| Problem to work on |
I would like every entry below written out exactly.

____________________

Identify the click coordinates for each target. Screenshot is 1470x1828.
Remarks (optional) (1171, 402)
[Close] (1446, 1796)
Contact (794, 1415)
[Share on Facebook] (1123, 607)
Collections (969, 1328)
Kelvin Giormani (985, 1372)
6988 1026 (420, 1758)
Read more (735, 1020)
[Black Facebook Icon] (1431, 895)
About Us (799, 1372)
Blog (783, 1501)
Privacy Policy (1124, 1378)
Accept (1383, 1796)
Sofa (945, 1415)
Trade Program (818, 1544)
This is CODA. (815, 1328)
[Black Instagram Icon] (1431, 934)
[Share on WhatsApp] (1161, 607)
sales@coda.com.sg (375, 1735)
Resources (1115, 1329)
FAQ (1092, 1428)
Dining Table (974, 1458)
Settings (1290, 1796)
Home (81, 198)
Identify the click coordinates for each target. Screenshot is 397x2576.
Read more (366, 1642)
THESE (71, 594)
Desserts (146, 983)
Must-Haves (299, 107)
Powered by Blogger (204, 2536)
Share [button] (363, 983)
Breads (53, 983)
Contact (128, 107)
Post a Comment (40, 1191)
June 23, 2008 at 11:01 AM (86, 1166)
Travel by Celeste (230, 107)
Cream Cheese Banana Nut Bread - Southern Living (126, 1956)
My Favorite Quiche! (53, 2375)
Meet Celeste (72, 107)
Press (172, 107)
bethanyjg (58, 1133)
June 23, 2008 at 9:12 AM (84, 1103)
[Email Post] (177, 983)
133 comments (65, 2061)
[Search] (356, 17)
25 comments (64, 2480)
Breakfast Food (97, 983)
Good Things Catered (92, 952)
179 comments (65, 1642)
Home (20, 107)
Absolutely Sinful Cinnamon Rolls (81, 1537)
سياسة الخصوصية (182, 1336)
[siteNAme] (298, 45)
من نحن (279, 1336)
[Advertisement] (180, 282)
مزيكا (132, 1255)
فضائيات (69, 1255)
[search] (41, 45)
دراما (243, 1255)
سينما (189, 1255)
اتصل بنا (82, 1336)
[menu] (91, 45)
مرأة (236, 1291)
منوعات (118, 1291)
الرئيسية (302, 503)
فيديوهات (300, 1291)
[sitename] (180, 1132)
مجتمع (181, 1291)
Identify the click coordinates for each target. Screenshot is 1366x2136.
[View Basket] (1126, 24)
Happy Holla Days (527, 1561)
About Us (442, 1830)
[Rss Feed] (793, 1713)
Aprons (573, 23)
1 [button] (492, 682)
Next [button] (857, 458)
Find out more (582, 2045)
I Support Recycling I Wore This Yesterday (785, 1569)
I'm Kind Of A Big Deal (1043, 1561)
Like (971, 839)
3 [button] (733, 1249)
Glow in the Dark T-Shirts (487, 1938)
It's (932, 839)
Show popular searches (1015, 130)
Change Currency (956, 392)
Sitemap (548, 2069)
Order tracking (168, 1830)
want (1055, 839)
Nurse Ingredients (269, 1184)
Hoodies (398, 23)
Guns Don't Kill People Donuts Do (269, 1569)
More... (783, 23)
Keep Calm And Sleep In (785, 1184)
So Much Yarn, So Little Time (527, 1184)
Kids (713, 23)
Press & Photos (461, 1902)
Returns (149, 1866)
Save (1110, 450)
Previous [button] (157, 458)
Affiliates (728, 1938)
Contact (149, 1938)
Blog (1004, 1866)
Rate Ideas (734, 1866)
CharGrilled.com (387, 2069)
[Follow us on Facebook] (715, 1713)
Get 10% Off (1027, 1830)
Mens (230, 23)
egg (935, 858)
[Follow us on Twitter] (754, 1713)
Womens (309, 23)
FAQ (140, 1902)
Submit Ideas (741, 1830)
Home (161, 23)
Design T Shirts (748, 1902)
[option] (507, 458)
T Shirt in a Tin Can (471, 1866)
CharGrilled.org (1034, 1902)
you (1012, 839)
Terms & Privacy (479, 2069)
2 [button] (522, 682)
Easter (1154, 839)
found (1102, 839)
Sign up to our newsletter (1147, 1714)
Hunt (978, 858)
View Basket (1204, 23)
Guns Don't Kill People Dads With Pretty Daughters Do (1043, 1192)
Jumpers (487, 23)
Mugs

____________________

| Written reply |
Identify the click coordinates for each target. Screenshot is 1470x1828.
Remarks (optional) (1171, 402)
[Close] (1446, 1796)
Contact (794, 1415)
[Share on Facebook] (1123, 607)
Collections (969, 1328)
Kelvin Giormani (985, 1372)
6988 1026 (420, 1758)
Read more (735, 1020)
[Black Facebook Icon] (1431, 895)
About Us (799, 1372)
Blog (783, 1501)
Privacy Policy (1124, 1378)
Accept (1383, 1796)
Sofa (945, 1415)
Trade Program (818, 1544)
This is CODA. (815, 1328)
[Black Instagram Icon] (1431, 934)
[Share on WhatsApp] (1161, 607)
sales@coda.com.sg (375, 1735)
Resources (1115, 1329)
FAQ (1092, 1428)
Dining Table (974, 1458)
Settings (1290, 1796)
Home (81, 198)
Identify the click coordinates for each target. Screenshot is 397x2576.
Read more (366, 1642)
THESE (71, 594)
Desserts (146, 983)
Must-Haves (299, 107)
Powered by Blogger (204, 2536)
Share [button] (363, 983)
Breads (53, 983)
Contact (128, 107)
Post a Comment (40, 1191)
June 23, 2008 at 11:01 AM (86, 1166)
Travel by Celeste (230, 107)
Cream Cheese Banana Nut Bread - Southern Living (126, 1956)
My Favorite Quiche! (53, 2375)
Meet Celeste (72, 107)
Press (172, 107)
bethanyjg (58, 1133)
June 23, 2008 at 9:12 AM (84, 1103)
[Email Post] (177, 983)
133 comments (65, 2061)
[Search] (356, 17)
25 comments (64, 2480)
Breakfast Food (97, 983)
Good Things Catered (92, 952)
179 comments (65, 1642)
Home (20, 107)
Absolutely Sinful Cinnamon Rolls (81, 1537)
سياسة الخصوصية (182, 1336)
[siteNAme] (298, 45)
من نحن (279, 1336)
[Advertisement] (180, 282)
مزيكا (132, 1255)
فضائيات (69, 1255)
[search] (41, 45)
دراما (243, 1255)
سينما (189, 1255)
اتصل بنا (82, 1336)
[menu] (91, 45)
مرأة (236, 1291)
منوعات (118, 1291)
الرئيسية (302, 503)
فيديوهات (300, 1291)
[sitename] (180, 1132)
مجتمع (181, 1291)
Identify the click coordinates for each target. Screenshot is 1366x2136.
[View Basket] (1126, 24)
Happy Holla Days (527, 1561)
About Us (442, 1830)
[Rss Feed] (793, 1713)
Aprons (573, 23)
1 [button] (492, 682)
Next [button] (857, 458)
Find out more (582, 2045)
I Support Recycling I Wore This Yesterday (785, 1569)
I'm Kind Of A Big Deal (1043, 1561)
Like (971, 839)
3 [button] (733, 1249)
Glow in the Dark T-Shirts (487, 1938)
It's (932, 839)
Show popular searches (1015, 130)
Change Currency (956, 392)
Sitemap (548, 2069)
Order tracking (168, 1830)
want (1055, 839)
Nurse Ingredients (269, 1184)
Hoodies (398, 23)
Guns Don't Kill People Donuts Do (269, 1569)
More... (783, 23)
Keep Calm And Sleep In (785, 1184)
So Much Yarn, So Little Time (527, 1184)
Kids (713, 23)
Press & Photos (461, 1902)
Returns (149, 1866)
Save (1110, 450)
Previous [button] (157, 458)
Affiliates (728, 1938)
Contact (149, 1938)
Blog (1004, 1866)
Rate Ideas (734, 1866)
CharGrilled.com (387, 2069)
[Follow us on Facebook] (715, 1713)
Get 10% Off (1027, 1830)
Mens (230, 23)
egg (935, 858)
[Follow us on Twitter] (754, 1713)
Womens (309, 23)
FAQ (140, 1902)
Submit Ideas (741, 1830)
Home (161, 23)
Design T Shirts (748, 1902)
[option] (507, 458)
T Shirt in a Tin Can (471, 1866)
CharGrilled.org (1034, 1902)
you (1012, 839)
Terms & Privacy (479, 2069)
2 [button] (522, 682)
Easter (1154, 839)
found (1102, 839)
Sign up to our newsletter (1147, 1714)
Hunt (978, 858)
View Basket (1204, 23)
Guns Don't Kill People Dads With Pretty Daughters Do (1043, 1192)
Jumpers (487, 23)
Mugs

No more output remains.